WHAT TO DO:
Look through the entries below and return all lines including the word "agent".

DATA EXCERPTS:

=====

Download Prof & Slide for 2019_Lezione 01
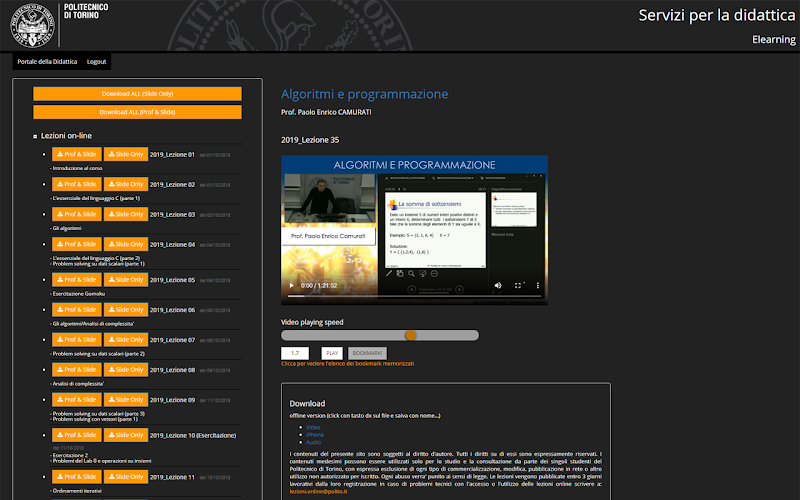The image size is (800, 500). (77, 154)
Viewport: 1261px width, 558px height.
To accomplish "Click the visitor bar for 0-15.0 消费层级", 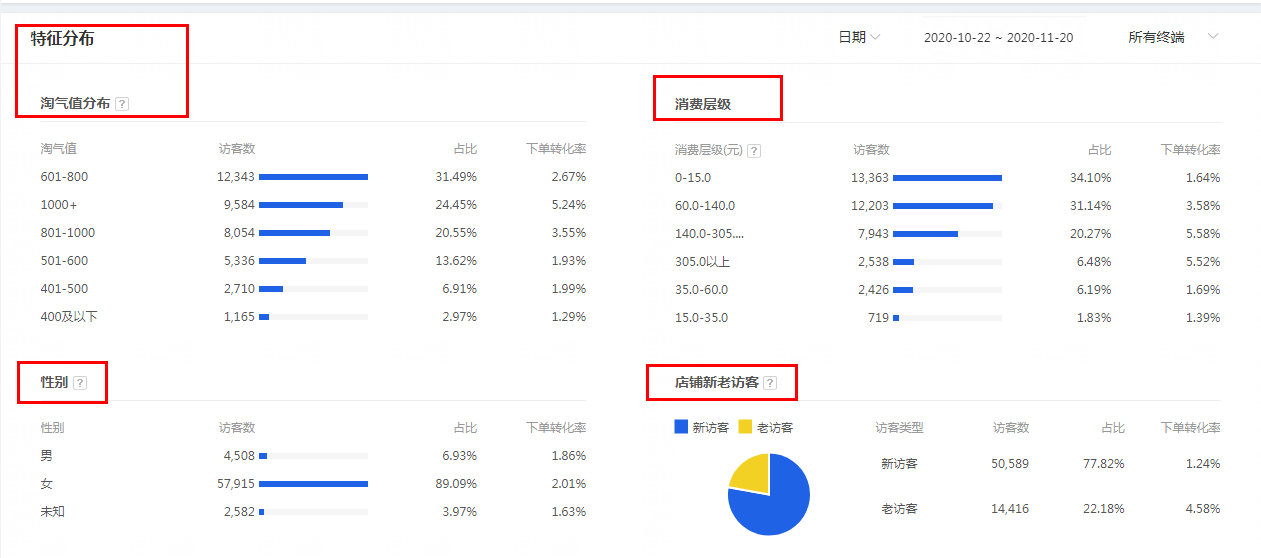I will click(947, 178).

=====

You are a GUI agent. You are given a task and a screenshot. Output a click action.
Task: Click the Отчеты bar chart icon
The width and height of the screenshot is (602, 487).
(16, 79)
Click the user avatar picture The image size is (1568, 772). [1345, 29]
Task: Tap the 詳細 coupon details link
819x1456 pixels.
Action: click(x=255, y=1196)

=====

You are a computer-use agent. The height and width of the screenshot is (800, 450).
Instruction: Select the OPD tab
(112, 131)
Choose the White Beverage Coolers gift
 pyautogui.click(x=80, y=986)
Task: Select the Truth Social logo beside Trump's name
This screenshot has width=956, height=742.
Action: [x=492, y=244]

=====

EXPECTED ANSWER:
You are a GUI agent. You are given a task and a screenshot. Output a click action.
You are a computer-use agent. The height and width of the screenshot is (800, 450).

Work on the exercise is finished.